▶ [抜粋本文]
══════
「日本アレルギー学会の参加報告」
独立行政法人国立成育医療研究センター アレルギー科
二村昌樹先生
震災に伴い多くの学会で中止が相次ぐ中、5月14日、15日に千葉の幕張メッセで「日本アレルギー学会春季臨床大会」が開催されました。幕張は液状化のニュースがあった東京ディズニーランドのそばにあります。すでにディズニーランドは営業を再開していたので東京からの電車には多くの家族が乗り合わせていました。子どもたちの楽しそうな顔を横目に学会に参加しましたのでその報告をさせていただきます。
学会ではいくつかの会場でさまざまな講演や発表がされており、アレルギー支援ネットワークのメンバーも発表をしていました。今回も他の学会と同様に慣例通り会長講演が企画されていました。しかし直前にプログラムが変更になり会長講演の時間に緊急企画「震災時におけるアレルギー診療の問題」が実施されていました。一番大きな会場を使って開催されましたが、非常に盛況で立ち見が出るほど多くの聴講者がいました。
内容は、被災地の内科医と小児科医がそれぞれ現在抱えるアレルギーに関する医療問題を報告し、それに対する医療支援活動を別の医師が報告するというものでした。被災地からの報告は写真も交えた発表で、報道からは知りえない現場の“生”の声を聞くことができ、すでに震災から2ヶ月以上たっていましたが医師の大変さが伝わってきました。特にこども病院の先生は、電話も電気もない状況での診療や食物アレルギー患者さんへの支援をどのようにしていったかを発表され、中でもアレルギー支援ネットワークを中心としたNPO法人や患者団体の活動を賞賛されていました。
══════
▶ [記録データ]
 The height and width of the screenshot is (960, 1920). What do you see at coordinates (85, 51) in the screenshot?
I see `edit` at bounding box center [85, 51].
══════
▶ [課題の内容] 日本アレルギー学会の参加報告の文章を、最後の文の後から書き継いでください。

▶ [解答]
また被災地のアレルギー児への支援ネットワークを目的にしたメーリングリストも紹介されていました。これには私自身も参加しているのですが、最近このメーリングリストで自宅や避難所で非日常的な生活をされているアレルギー児のためにパンフレットが作成されています。日本小児アレルギー学会のHPからダウンロードできますが、このパンフレットは災害時の対応として単にアレルギー児やその家族向けのものだけではなく、周囲にいる方々や行政の方にもこれだけは知っておいてほしいという内容がまとめられています。みなさんもよろしければ一度ご覧ください。
http://www.iscb.net/JSPACI/oshirase/110517.html
学会会場では千葉県の名産品も販売されていたため、学会終了後に銚子のぬれ煎餅を購入し家族と一緒に食べました。あとで煎餅工場も被災したことを知りましたが、私が煎餅を購入したことも復興の一助となっていれば…と思います。